CJUE, 1re ch., 8 mai 2019, aff. C-486/18, Praxair MRC

Dans cette affaire, une salariée en congé parental, exercé à temps partiel, est licenciée pour motif économique et bénéficie, avant de sortir définitivement des effectifs de l’entreprise, d’un congé de reclassement.

Cette salariée conteste le montant de l’indemnité de licenciement et de l’allocation de congé de reclassement, dans la mesure où l’employeur avait tenu compte, dans leur calcul, de la rémunération réduite liée à l’exercice d’un congé parental à temps partiel.

Rappel. En droit français, le salaire de référence pour le calcul de l'indemnité de licenciement est, selon la formule la plus avantageuse pour le salarié, soit la moyenne mensuelle des douze derniers mois précédant le licenciement, soit le tiers des trois derniers mois[1].

De plus, lorsque le salarié concerné est occupé à temps complet et à temps partiel, l’indemnité de licenciement doit être calculée proportionnellement aux périodes d’emploi accomplies selon l’une l’autre de ces deux modalités[2].

La question se posait donc de savoir si le calcul de l’indemnité de licenciement d’un salarié en congé parental à temps partiel devait tenir compte de la réduction de la durée du travail.

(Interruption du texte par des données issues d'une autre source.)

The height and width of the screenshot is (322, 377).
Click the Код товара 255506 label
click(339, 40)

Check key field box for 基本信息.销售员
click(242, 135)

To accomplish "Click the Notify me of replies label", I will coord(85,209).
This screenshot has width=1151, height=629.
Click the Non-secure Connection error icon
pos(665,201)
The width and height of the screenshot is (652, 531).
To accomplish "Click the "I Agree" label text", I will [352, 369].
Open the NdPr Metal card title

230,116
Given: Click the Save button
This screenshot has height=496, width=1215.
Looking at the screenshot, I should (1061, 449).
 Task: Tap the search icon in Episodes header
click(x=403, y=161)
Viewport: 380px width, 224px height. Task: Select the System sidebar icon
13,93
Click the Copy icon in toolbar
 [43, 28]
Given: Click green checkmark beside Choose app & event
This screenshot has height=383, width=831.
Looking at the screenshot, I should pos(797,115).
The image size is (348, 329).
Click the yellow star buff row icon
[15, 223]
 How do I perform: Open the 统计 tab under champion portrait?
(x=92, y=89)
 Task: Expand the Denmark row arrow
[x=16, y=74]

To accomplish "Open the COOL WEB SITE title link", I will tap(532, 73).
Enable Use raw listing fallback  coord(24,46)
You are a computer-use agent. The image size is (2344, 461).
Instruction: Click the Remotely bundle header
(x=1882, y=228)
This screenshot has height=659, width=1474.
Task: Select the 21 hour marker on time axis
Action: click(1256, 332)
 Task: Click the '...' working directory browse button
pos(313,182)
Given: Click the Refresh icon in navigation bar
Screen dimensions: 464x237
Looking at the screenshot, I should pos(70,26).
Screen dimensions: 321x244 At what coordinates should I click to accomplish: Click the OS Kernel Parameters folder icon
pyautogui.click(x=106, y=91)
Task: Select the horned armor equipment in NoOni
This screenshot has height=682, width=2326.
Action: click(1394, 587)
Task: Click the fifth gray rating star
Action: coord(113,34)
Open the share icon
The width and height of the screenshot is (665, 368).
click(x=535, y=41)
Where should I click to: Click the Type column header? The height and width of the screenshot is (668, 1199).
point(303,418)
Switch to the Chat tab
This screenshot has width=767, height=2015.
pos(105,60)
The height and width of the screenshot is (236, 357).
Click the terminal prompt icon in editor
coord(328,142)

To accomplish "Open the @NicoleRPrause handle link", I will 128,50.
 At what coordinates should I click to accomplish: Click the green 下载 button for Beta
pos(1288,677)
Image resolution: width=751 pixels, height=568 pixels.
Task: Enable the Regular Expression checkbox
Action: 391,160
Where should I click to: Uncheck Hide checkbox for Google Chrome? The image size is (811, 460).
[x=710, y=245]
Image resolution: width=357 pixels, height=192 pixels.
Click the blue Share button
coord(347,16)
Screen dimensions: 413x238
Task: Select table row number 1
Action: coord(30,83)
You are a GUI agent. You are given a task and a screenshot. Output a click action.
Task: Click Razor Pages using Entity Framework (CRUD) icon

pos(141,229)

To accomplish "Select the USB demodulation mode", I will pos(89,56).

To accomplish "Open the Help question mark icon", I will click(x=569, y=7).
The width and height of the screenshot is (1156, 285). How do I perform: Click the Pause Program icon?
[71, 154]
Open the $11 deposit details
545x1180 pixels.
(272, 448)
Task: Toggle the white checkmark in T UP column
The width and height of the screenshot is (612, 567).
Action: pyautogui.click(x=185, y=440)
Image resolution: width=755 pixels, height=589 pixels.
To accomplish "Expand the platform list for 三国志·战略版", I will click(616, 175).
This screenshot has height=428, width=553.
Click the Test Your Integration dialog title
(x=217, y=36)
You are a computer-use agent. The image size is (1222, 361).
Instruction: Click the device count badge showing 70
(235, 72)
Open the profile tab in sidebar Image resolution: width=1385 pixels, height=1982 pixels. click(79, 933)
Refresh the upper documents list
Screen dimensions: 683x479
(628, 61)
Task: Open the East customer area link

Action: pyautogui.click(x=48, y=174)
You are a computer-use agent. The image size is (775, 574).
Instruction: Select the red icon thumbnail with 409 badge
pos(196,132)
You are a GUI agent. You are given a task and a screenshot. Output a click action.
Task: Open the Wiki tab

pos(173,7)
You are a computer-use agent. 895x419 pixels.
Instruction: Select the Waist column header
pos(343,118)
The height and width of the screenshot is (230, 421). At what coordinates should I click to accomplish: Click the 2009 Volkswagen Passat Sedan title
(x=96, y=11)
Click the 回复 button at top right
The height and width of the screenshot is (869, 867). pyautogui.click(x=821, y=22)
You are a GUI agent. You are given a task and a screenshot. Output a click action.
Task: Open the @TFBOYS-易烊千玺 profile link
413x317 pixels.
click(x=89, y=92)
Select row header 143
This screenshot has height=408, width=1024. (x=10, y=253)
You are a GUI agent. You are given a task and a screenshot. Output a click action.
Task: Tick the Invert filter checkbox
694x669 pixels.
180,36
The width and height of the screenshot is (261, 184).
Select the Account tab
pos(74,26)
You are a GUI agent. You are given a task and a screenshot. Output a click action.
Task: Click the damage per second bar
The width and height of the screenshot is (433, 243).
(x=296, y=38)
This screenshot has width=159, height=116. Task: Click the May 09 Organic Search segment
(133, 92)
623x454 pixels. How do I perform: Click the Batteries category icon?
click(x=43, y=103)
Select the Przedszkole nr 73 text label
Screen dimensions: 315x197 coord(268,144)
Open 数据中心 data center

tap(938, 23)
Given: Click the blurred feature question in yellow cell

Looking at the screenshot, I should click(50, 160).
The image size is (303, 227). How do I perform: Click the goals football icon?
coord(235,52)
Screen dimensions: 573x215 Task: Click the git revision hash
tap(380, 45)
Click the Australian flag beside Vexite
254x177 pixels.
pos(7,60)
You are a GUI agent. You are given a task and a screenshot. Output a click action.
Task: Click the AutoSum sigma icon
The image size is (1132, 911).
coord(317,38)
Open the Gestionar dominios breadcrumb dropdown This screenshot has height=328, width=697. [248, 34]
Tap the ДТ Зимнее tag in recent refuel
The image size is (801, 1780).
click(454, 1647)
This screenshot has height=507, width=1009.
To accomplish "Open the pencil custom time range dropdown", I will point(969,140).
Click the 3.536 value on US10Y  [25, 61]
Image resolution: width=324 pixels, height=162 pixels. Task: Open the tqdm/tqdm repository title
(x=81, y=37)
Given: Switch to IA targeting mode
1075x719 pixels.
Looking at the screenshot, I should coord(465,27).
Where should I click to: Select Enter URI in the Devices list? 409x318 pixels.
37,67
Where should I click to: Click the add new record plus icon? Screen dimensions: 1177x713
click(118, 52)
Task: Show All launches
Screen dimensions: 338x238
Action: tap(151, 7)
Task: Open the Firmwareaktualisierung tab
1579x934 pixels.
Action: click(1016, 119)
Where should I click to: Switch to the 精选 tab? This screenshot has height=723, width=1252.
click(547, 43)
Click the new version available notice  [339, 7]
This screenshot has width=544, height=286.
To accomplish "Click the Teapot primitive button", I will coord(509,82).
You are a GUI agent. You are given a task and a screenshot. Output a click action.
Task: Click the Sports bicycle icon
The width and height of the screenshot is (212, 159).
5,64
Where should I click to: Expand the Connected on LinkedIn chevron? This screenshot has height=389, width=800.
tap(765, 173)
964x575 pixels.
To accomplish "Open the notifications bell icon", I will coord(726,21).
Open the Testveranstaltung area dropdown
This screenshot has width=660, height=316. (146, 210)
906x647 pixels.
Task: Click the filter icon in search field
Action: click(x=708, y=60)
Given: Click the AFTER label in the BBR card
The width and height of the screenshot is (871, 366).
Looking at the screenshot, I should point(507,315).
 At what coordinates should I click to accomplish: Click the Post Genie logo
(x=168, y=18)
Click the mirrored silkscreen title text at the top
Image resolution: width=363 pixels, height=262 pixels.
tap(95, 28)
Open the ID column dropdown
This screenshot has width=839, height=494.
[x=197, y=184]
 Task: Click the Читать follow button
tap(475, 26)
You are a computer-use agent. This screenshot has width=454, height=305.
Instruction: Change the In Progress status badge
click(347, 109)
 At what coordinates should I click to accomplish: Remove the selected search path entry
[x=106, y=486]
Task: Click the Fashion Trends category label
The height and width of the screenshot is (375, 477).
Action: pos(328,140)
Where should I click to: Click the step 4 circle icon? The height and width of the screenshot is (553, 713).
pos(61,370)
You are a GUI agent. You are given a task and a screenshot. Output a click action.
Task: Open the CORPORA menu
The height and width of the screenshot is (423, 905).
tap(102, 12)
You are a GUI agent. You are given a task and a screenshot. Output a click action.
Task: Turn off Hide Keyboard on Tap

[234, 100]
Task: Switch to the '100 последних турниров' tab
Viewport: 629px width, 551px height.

La Cour de justice de l’Union européenne (CJUE) a répondu aux deux questions préjudicielles qui lui étaient posées par la Cour de cassation.

D’une part, selon la Cour, et conformément à sa jurisprudence antérieure[3], la clause n°2 §6 de l’accord-cadre sur le congé parental du 14 décembre 1995, annexé à la directive 96/34/CE du 3 juin 1996 « doit être interprétée en ce sens qu'elle s'oppose à ce que, lorsqu'un travailleur engagé à durée indéterminée et à temps plein est licencié au moment où il bénéficie d'un congé parental à temps partiel, l'indemnité de licenciement et l'allocation de congé de reclassement à verser [au travailleur] soient déterminées au moins en partie sur la base de la rémunération réduite qu'il perçoit quand le licenciement intervient ».

Cette clause pose le principe du maintien des droits acquis du travailleur à la date du début du congé parental, dont il doit bénéficier à son terme[4].

En d’autres termes, le calcul de l’indemnité de licenciement ne doit pas tenir compte de la rémunération réduite en raison de la prise d’un congé parental à temps partiel, mais bien de la rémunération à temps complet du salarié concerné.

D’autre part, une norme nationale ne peut prévoir que « lorsqu'un travailleur […] à temps plein est licencié au moment où il bénéficie d'un congé parental à temps partiel, ce travailleur reçoit une indemnité de licenciement et une allocation de congé de reclassement déterminées au moins en partie sur la base de la rémunération réduite qu'il perçoit quand le licenciement intervient », en application de l’article 157 du Traité sur le fonctionnement de l’Union européenne (TFUE) qui interdit toute discrimination, directe ou indirecte, entre travailleurs masculins et travailleurs féminins.

Rappel. Une discrimination indirecte en raison du sexe est constituée lorsque l'application d'une mesure nationale, bien que formulée de façon neutre, désavantage en fait un nombre beaucoup plus élevé de travailleurs d'un sexe par rapport à l'autre (sauf si elle justifiée par des facteurs objectifs étrangers à toute discrimination fondée sur le sexe, ce qui n’est pas le cas en l’espèce).

Or « un nombre considérablement plus élevé de femmes que d'hommes choisissent de bénéficier d'un congé parental à temps partiel ». En France, 96 % des salariés prenant un congé parental sont des femmes ».

Dès lors, la législation française n’est pas conforme à l’article 157 du TFUE.

Cette jurisprudence communautaire est particulièrement intéressante dans la mesure où, si la directive invoquée n’est pas d’application directe en France, l’article 157 du TFUE s’impose aux Etats membres.

Pour l’heure, nous sommes toujours en attente d’une modification de la législation pour que ces dispositions s’imposent directement à l’employeur. Dans cette attente, Nexem préconise de calculer l’indemnité de licenciement sur la base du salaire à temps plein.


[1] Article R. 1234-4 du Code du travail.

[2] Article L.3123-5 du Code du travail.

[3] CJCE, 22 oct. 2009, aff. C-116/08, Meerts c/ Proost NV

[4] La Directive 96/34/CE, invoquée dans cette affaire, a par la suite été abrogée et remplacée par la Directive 2010/18/UE du 8 mars 2010, portant application d’un nouvel accord-cadre sur le congé parental du 18 juin 2009, dont la clause 5§4 pose désormais aussi le principe de protection des travailleurs contre un traitement défavorable ou le licenciement pour demande ou prise de congé parental.